§ **Text shown**

####

From 2009 to 2010, there was noticeable improvement in Ryan Mallett’s game, particularly with his footwork, accuracy, and decision-making. His 3 step, 5 step, and 7 step drops looked much more refined and smoother in 2010; Mallett still has questions in this regard, but that will be developed later in the report.
What consistently stood out to me and popped up continually in my film notes, was Mallett’s footwork and comfort in the rollout passing game; some of his best plays came on rollouts and PA fakes. He keeps the same zip and quick release on rollout passes and was very effective.

In each of his three collegiate seasons, Mallett improved his accuracy by raising his completion percentage from 44.3% in 2008, to 55.8% in 2009, and finally up to 64.7% in 2010. The improved touch on short to intermediate routes can be the main reason for this rise; Mallett last season, albeit inconsistent at times, completed a number of short drag and crossing patterns that had previously gave him trouble. Still, the increased completion percentage might draw skepticism that he just started throwing more shorter and easier routes. I would answer that yes and no. Yes to shorter routes, because Mallett finally showed the competency of checking down and not forcing wild throws. No to shorter routes, because somehow, Mallett sported a 14.5 yards per completion clip, and nobody in FBS had more passes of 70 yards or more (5).

Ryan Mallett digested one of the most difficult and lengthy offensive playbooks in the country in Bobby Petrino's Pro-stye Spread offense. No player was more responsible at the line of scrimmage with pre-snap reads, check-downs, and audibles. Mallett knows how to attack each and every coverage he sees at the line of scrimmage, where his read progressions are, and NFL concepts necessary to be successful. For more on Bobby Petrino's offense, see this Sugar Bowl preview… 
Mallett's off field questions and inconsistency
Weaknesses: As mentioned before, Mallett made huge strides in raising his completion percentage, going to his check downs more, and improving his footwork. With that being said, Mallett still has very serious issues as a prospect.

I’m not going to delve into his off the field rumors and issues, but claims over former drug use and hard partying can’t excite you as an evaluator. Nevertheless, I have no more info than the rest of fans do, so I can’t play judge and jury.

Mallett’s biggest issue is his inability to win big games. Similarly to Peyton Manning back at Tennessee when he could never beat the Florida Gators, Ryan Mallett could not beat the Alabama Crimson Tide. Late in games, Mallett overly trusts his rocket arm and decides that he will emphatically throw the football through two cement walls, one car, a truck, and three defenders.

####

§ **Provided records**
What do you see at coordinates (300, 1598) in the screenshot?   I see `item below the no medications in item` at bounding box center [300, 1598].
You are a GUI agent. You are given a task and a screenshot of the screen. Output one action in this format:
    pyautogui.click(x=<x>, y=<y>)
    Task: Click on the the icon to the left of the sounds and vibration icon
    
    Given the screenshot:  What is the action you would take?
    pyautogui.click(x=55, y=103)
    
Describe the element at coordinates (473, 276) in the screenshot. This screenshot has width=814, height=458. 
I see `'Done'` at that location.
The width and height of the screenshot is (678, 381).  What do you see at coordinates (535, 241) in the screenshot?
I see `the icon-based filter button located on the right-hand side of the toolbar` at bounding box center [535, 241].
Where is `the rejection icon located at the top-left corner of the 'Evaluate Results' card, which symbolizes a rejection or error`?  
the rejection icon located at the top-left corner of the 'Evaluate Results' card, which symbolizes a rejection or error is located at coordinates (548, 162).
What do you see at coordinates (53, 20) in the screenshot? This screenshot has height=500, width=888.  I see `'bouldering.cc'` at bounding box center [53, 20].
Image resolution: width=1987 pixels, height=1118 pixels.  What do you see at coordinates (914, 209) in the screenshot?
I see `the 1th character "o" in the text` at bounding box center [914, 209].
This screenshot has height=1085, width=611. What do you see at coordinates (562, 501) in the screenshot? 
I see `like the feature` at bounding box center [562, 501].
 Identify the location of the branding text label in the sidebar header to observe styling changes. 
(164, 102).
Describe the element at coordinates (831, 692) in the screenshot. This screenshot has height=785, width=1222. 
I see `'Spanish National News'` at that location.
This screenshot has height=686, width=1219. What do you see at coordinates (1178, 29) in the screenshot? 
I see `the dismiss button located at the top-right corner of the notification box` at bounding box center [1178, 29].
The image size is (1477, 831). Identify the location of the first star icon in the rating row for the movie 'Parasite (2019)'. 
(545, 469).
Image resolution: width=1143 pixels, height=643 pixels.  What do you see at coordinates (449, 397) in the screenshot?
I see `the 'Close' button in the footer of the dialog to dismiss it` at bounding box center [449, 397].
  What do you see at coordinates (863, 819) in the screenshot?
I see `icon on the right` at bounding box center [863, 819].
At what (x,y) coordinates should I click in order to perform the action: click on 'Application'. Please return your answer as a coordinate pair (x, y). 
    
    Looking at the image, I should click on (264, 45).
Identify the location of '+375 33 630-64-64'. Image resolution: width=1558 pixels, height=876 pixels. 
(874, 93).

####

§ **Work to complete**
**A.** Can you echo, word for word, everything in the Ryan Mallett scouting report from "I’m not going" down to "and three defenders."?
**B.** Could you duplicate, without any changes, everything in the records from the line containing "Describe the element at coordinates (473, 276)" down to the line containing "center [535, 241].", including both of those lines?
The scouting report and the records are unrelated to each other.

§ **In response**
**A.**
I’m not going to delve into his off the field rumors and issues, but claims over former drug use and hard partying can’t excite you as an evaluator. Nevertheless, I have no more info than the rest of fans do, so I can’t play judge and jury.

Mallett’s biggest issue is his inability to win big games. Similarly to Peyton Manning back at Tennessee when he could never beat the Florida Gators, Ryan Mallett could not beat the Alabama Crimson Tide. Late in games, Mallett overly trusts his rocket arm and decides that he will emphatically throw the football through two cement walls, one car, a truck, and three defenders.

**B.**
Describe the element at coordinates (473, 276) in the screenshot. This screenshot has width=814, height=458. 
I see `'Done'` at that location.
The width and height of the screenshot is (678, 381).  What do you see at coordinates (535, 241) in the screenshot?
I see `the icon-based filter button located on the right-hand side of the toolbar` at bounding box center [535, 241].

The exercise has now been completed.